Friday, June 19, 2015

Normalizing Dates with OpenRefine

A previous post discussed some of the work we've been doing to normalize the hundreds of thousands of dates in our EADs in preparation for ArchivesSpace migration. Specifically, the post detailed why such normalization is desirable and how we wrote a Python script to automate the process of normalizing 75% of our dates. But what about the remaining 25% that did not conform to the standard and easily-normalizeable forms of dates that we identified?

Enter OpenRefine

We've mentioned the prominent role that OpenRefine has taken in our legacy metadata cleanup on the blog before, but have not yet gone into detail about how we've integrated it into our legacy EAD cleanup project. Before we get into the specifics of using OpenRefine, we'll first need to get our dates into a format that is easy to work with in the tool.

OpenRefine supports TSV, CSV, *SV, Excel (.xls and .xlsx), JSON, XML, RDF as XML, and Google Data documents. Although EADs are XML documents, we did not want to have to normalize dates in each XML document individually in OpenRefine. Instead, we opted to output all of our non-normalized dates to a single CSV using Python, so that we could clean up our dates in OpenRefine in spreadsheet format.

The following Python script is what we've been using to output the non-normalized dates to a CSV:



This script outputs the following information for each non-normalized date to each row in the CSV: the filename of the EAD, the XPath (the unique position in the XML) of the element, and the text of the element. This is sufficient information for us to normalize the date and to then insert the normalized version back into the EAD as a 'normal' attribute.

Once the dates are in a CSV, a project can be created in OpenRefine, and the date normalization can begin.

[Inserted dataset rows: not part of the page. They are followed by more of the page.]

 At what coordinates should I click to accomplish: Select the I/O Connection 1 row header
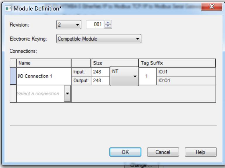(x=13, y=76)
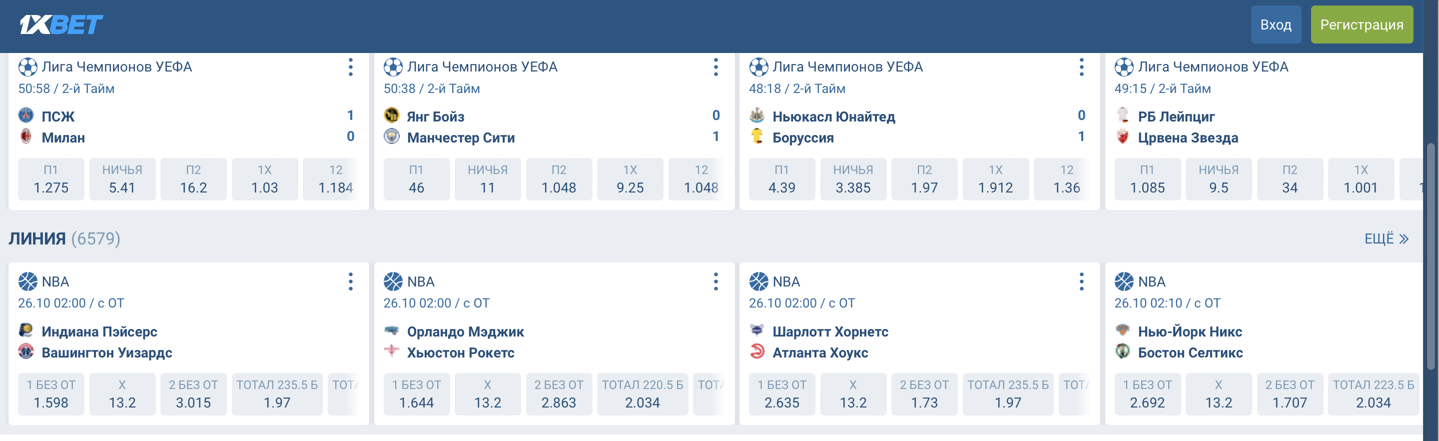The image size is (1439, 441).
Task: Open Нью-Йорк Никс vs Бостон Селтикс match
Action: point(1190,342)
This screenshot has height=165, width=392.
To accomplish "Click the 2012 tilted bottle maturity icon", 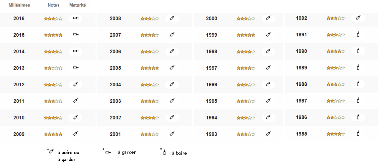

Cleaning Data in OpenRefine: First Steps

The first step I like to take when working on a spreadsheet in OpenRefine is to create a working column for the data that I'll be working with, so that I can reference what the data looked like when it entered OpenRefine and compare that to the changes that I have made. Since I'll be working with the data in Column 3, all I have to do is click the triangle next to the Column 3 header, and select "Add column based on this column..." from the "Edit column" drop down menu. By default, OpenRefine will prompt you to create a new column with the same values as the original. Enter a name for the new column (I'll be calling mine 'expression' since that's what the plain text form of the date is called in ArchivesSpace) and click OK.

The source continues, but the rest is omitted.